FAA to begin collecting user fees for commercial launches and reentries


WASHINGTON — The Federal Aviation Administration is ready to begin collecting user fees for the first time for commercial launches and reentries, which could generate millions of dollars annually.

In an April 22 notice published in the Federal Register, the FAA’s Office of Commercial Space Transportation, or AST, announced its intent to start assessing user fees for launches and reentries that it licenses.

A provision of last year’s budget reconciliation bill directed the FAA to charge fees based on the mass of the payload. For 2026, that fee is 25 cents per pound of payload, capped at $30,000 per launch or reentry. The fees would fund work on improving integration of launches and reentries into the national airspace system directed by an FAA reauthorization act in 2024.

In its notice, the FAA said it would begin incorporating terms and conditions for collecting the fees in future licenses and experimental permits it issues. Operators with existing licenses will still be liable for the fees, including those incurred for launches since the beginning of the calendar year.

Under existing regulations, companies planning commercial launches and reentries must supply information that includes the weight of the payload at least 60 days before the mission. The FAA will use that information to calculate the fee, issuing a fee notification to the operator, who will then have 30 days to pay the fee. The notice does not discuss what would happen if the operator failed to pay the fee on time.

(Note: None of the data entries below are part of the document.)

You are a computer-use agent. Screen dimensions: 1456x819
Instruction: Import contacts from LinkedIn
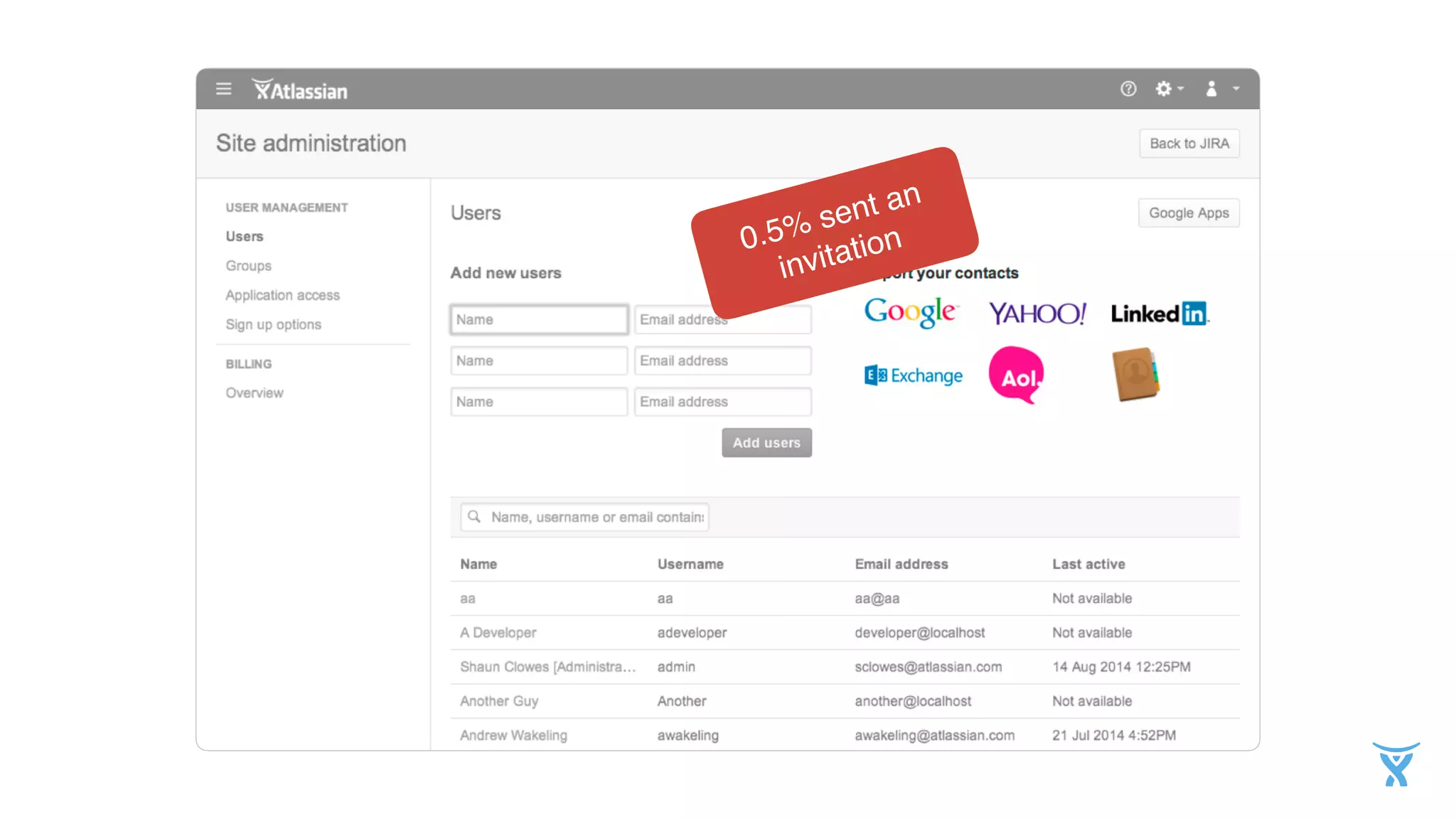point(1160,314)
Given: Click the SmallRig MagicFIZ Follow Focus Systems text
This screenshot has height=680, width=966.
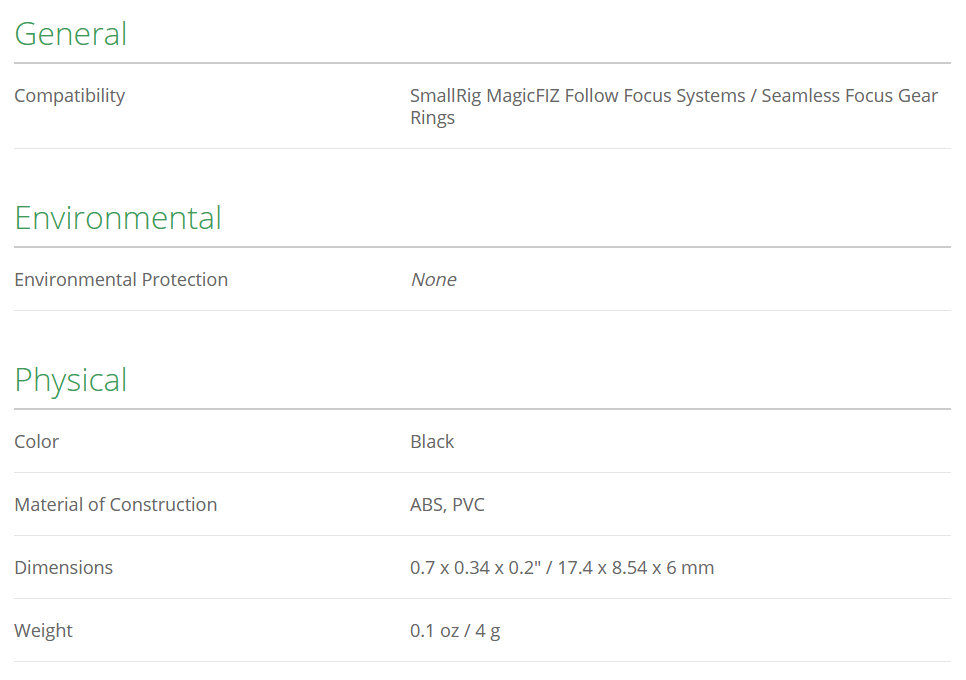Looking at the screenshot, I should (578, 96).
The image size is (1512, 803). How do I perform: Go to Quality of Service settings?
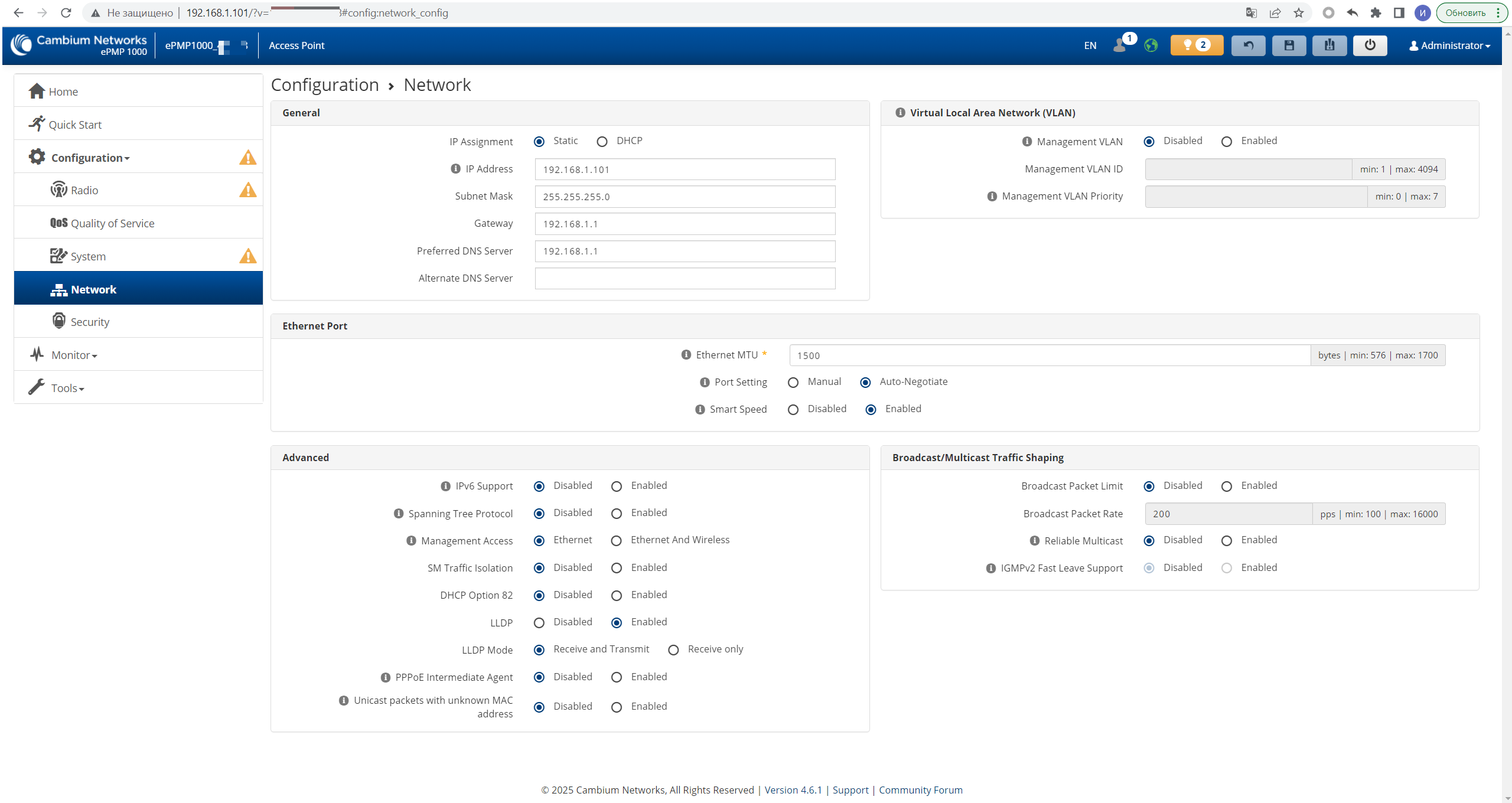point(112,223)
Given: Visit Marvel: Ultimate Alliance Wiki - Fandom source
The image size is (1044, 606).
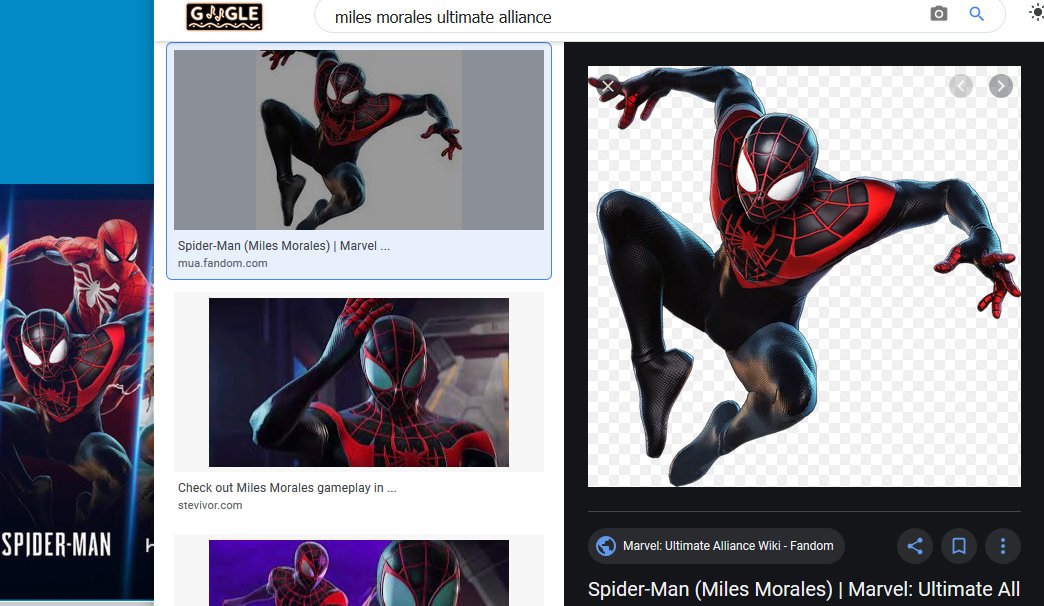Looking at the screenshot, I should click(716, 546).
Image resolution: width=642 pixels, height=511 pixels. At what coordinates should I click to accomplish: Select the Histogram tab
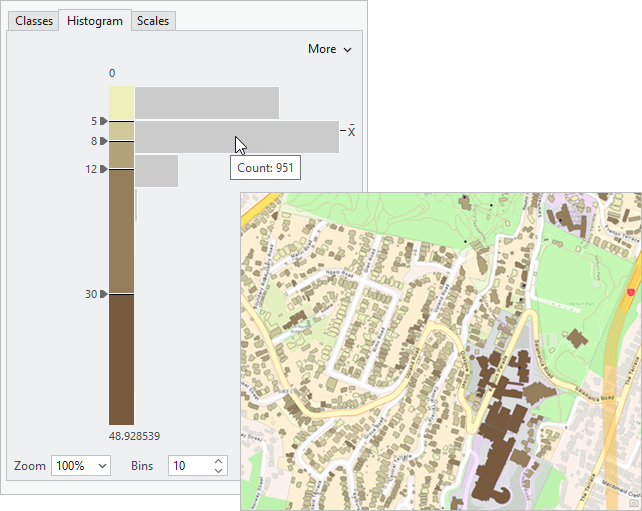click(x=94, y=21)
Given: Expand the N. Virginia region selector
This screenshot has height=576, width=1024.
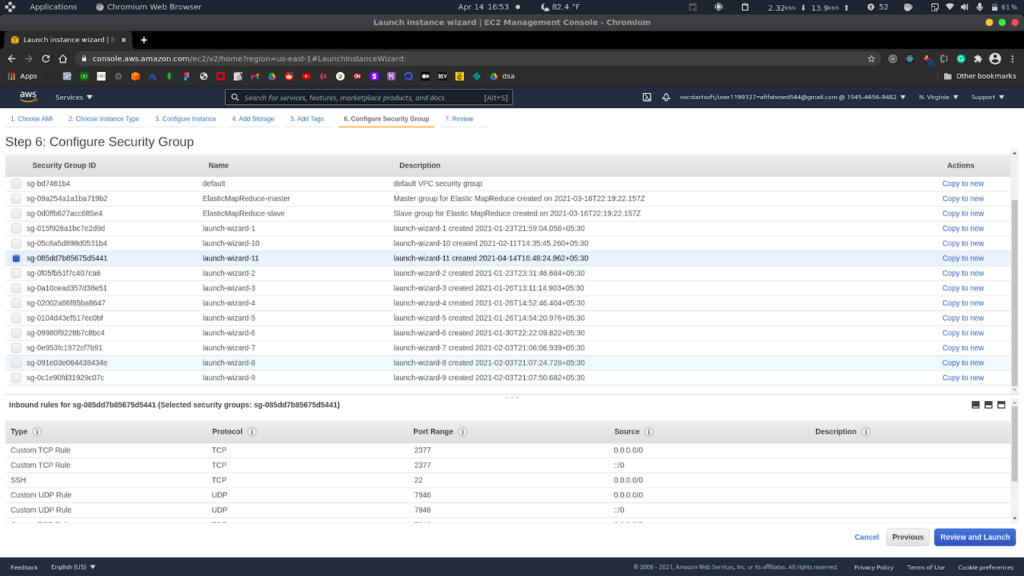Looking at the screenshot, I should tap(938, 97).
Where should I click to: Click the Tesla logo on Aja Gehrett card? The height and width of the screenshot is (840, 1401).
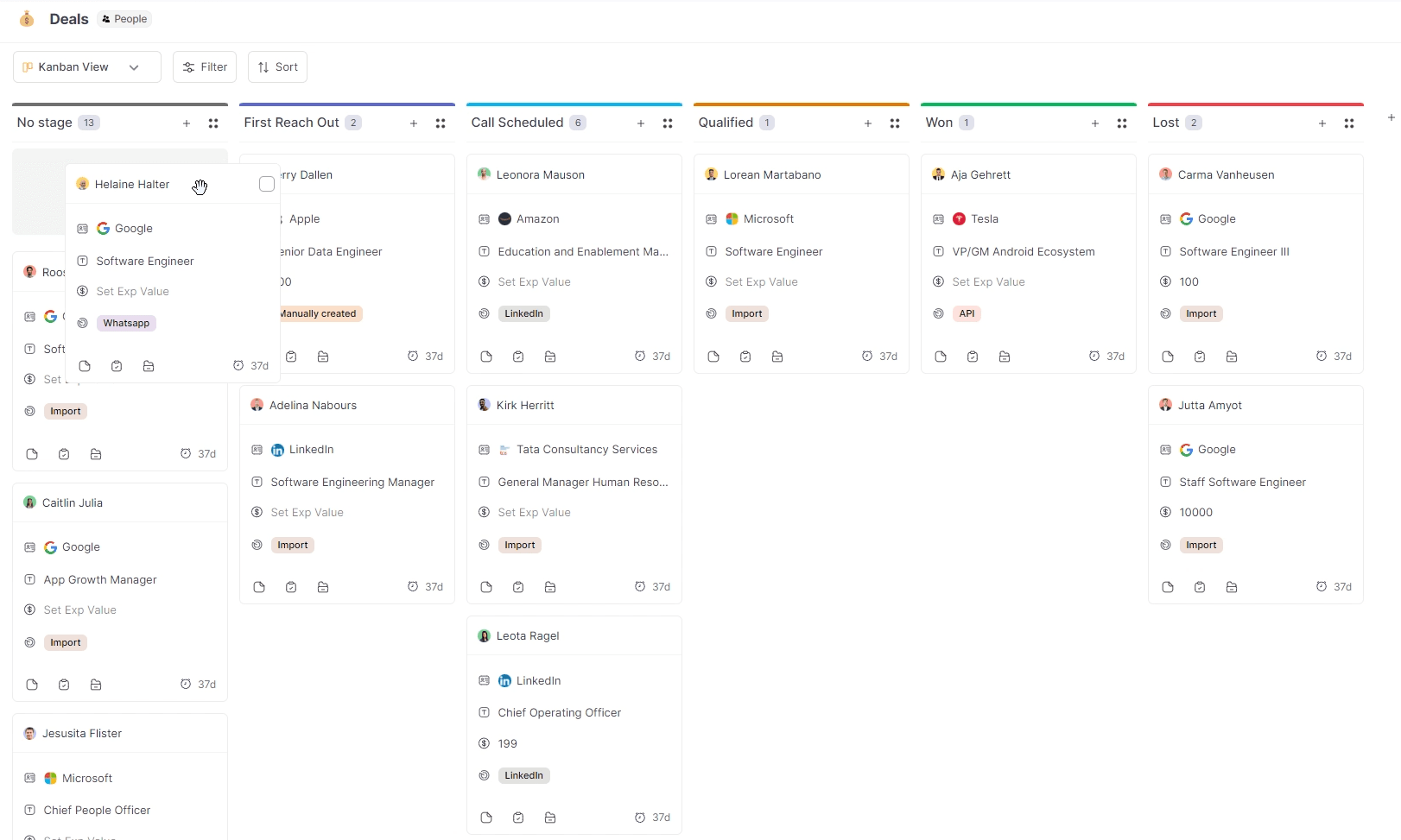(x=959, y=218)
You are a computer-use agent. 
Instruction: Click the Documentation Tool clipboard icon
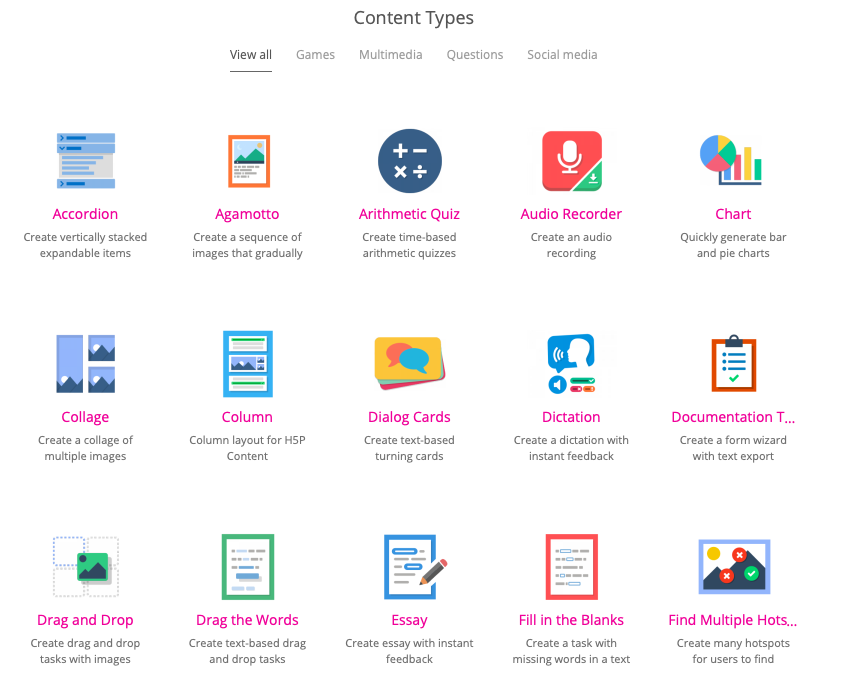pos(732,364)
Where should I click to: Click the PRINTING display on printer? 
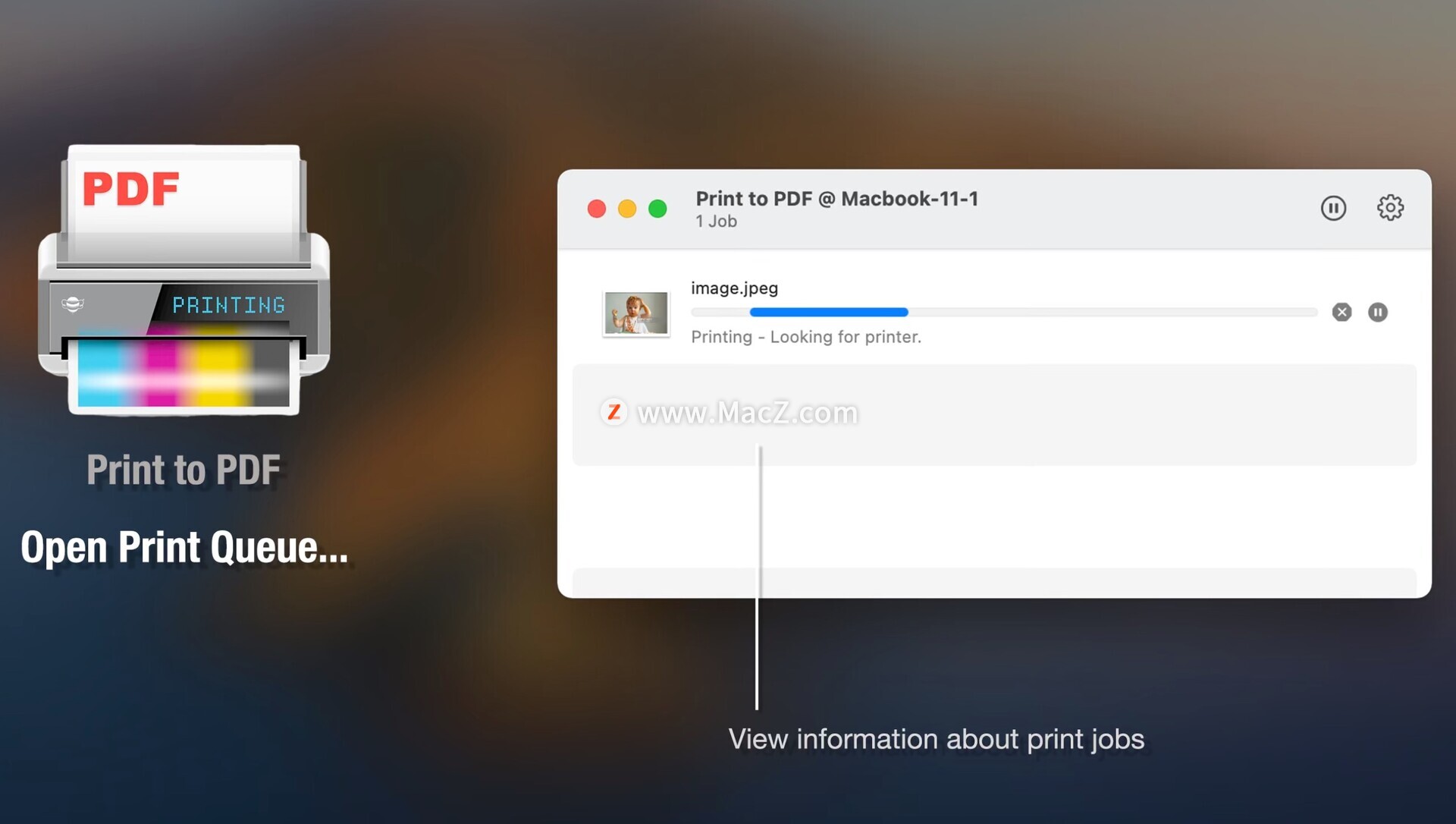pos(228,305)
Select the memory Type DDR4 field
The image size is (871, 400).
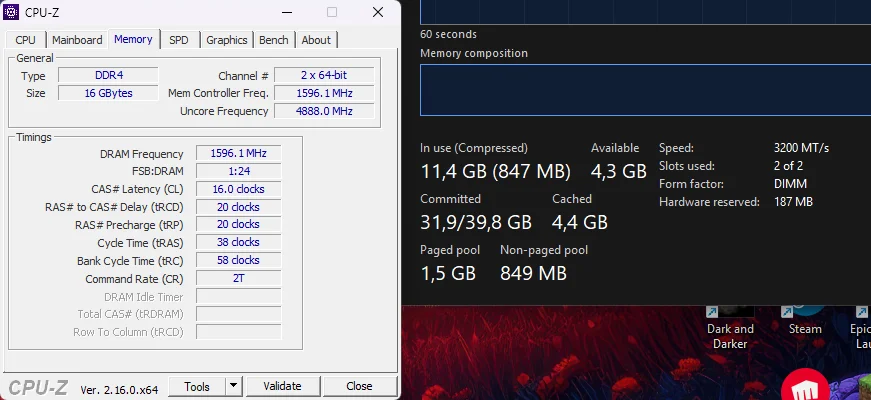click(x=108, y=76)
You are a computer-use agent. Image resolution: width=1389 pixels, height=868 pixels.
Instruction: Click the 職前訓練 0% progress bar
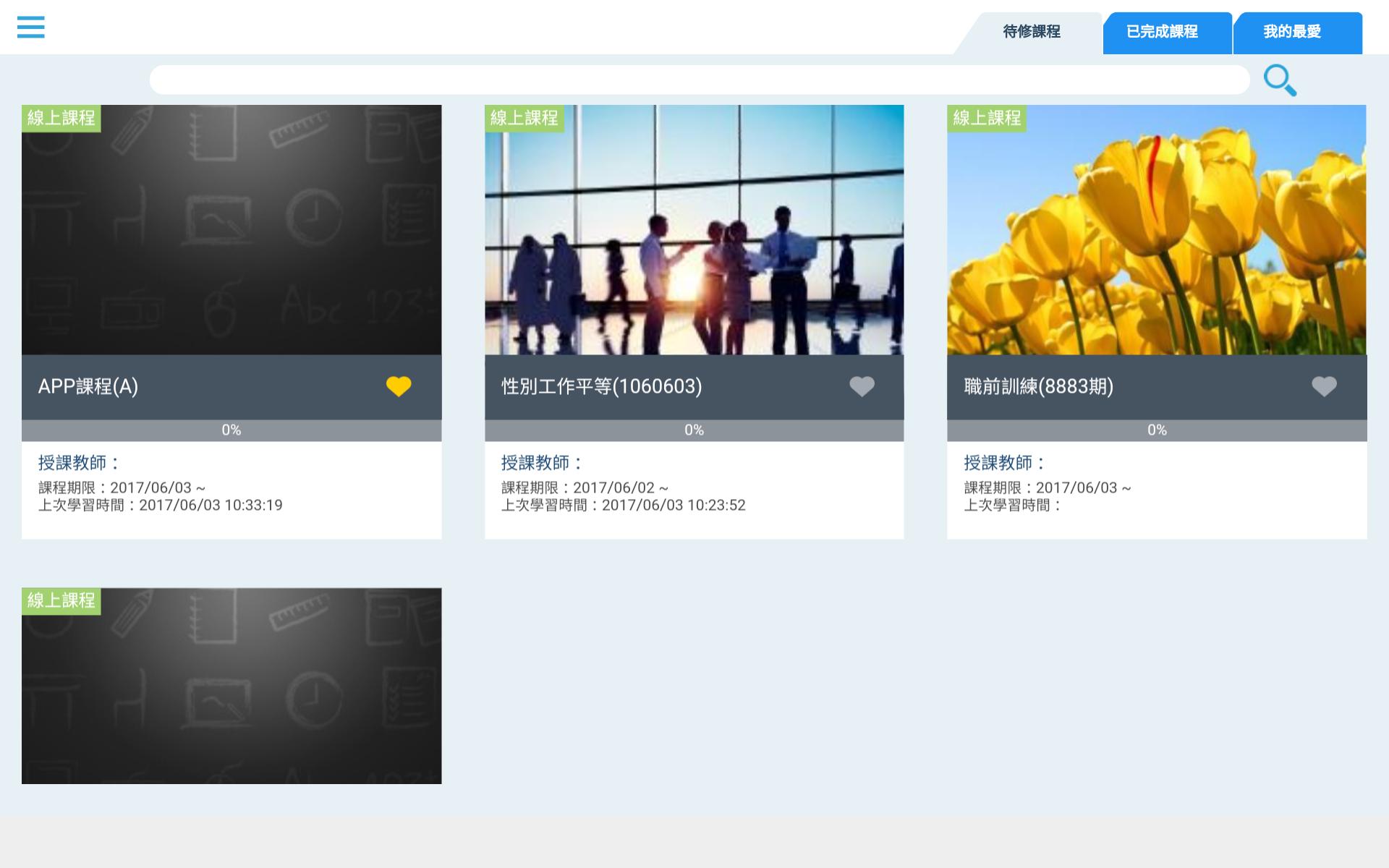(1157, 430)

The individual fee for a launch or reentry would be a small fraction of the overall cost of the mission, but the growth in commercial launch activity could result in significant revenue for AST. There were 199 licensed launches and seven licensed reentries in 2025, according to FAA data.

That launch activity was dominated by SpaceX, and most of its launches were of Starlink satellites. While payload mass data is not publicly disclosed by SpaceX or the FAA, each Starlink launch typically carries 25 to 29 satellites, with a total mass estimated to be between 14,400 and 16,700 kilograms. That would work out to per-launch fees of between about $8,000 and $9,200 per launch, or on the order of $1 million a year from Starlink launches alone.

Those fees will increase over time. The budget reconciliation act escalates the fees annually, reaching $1.50 per pound of payload, capped at $200,000 per mission, by 2033. Growth in fees beyond 2033 would be linked to the Consumer Price Index.

That could result in significant revenue for the office in the future, given projections of growth in both the number of launches as well as the size of payloads, as heavy-lift vehicles like Starship and New Glenn enter regular service.

The new fees come as the FAA proposed a major increase in the budget for AST. The office received $39.646 million in fiscal year 2026, a 5.6% decrease from the $42.019 million it received in 2025 despite growing commercial launch activity.

The FAA’s 2027 budget, released earlier this month, proposes a 43.3% increase for AST, to $56.844 million. Much of that would be used to hire additional staff, going from 136 to 206 positions.

“Since FY 2023, commercial space launch and re-entry demands have surged by 52.7 percent, while AST’s staffing levels have remained unchanged,” the FAA stated in the budget. “To keep pace with demand and support the transition to performance-based licensing, AST requires additional funding.”

The FAA said it would use $10 million of the increase for “highly specialized technical expertise” for license evaluations along with training for personnel and work on automation approaches. The remainder would go toward hiring engineers and analysts for license evaluations.

Minh Nguyen, deputy associate administrator for commercial space transportation at the FAA, did not discuss the budget proposal or user fees in an appearance at the 41st Space Symposium earlier this month. However, he said that his office was working to keep up with growing launch demand.

He noted that, last August, the FAA passed the milestone of 1,000 operations — launches and reentries — licensed by the agency since 1989. “What we’re looking at into the future is, in another three to four years, we’re going to get up to another 1,000 launches and reentries,” he said.

He said that growth was enabled by AST’s “very dedicated and talented workforce” as well as efforts to incorporate automation into the licensing process. “We listen to the industry to hear what the pain points are, and we go back in terms of improving our processes and efficiency within our office,” he said.

Nguyen called on industry to take its own steps to help improve the licensing process by submitting “good and quality” applications that take less time for AST to review. He also said companies should take advantage of elements of the new Part 450 licensing regulations that enable multiple missions to be flown under a single license.

The FAA completed the transition to Part 450 licenses in March, five years after the new regulations took effect. “It was a lot of hard work, a lot of time and dedication being put in to transition operators with legacy licenses to the new Part 450 licenses,” he said. There are now 11 launch licenses and three reentry licenses under Part 450.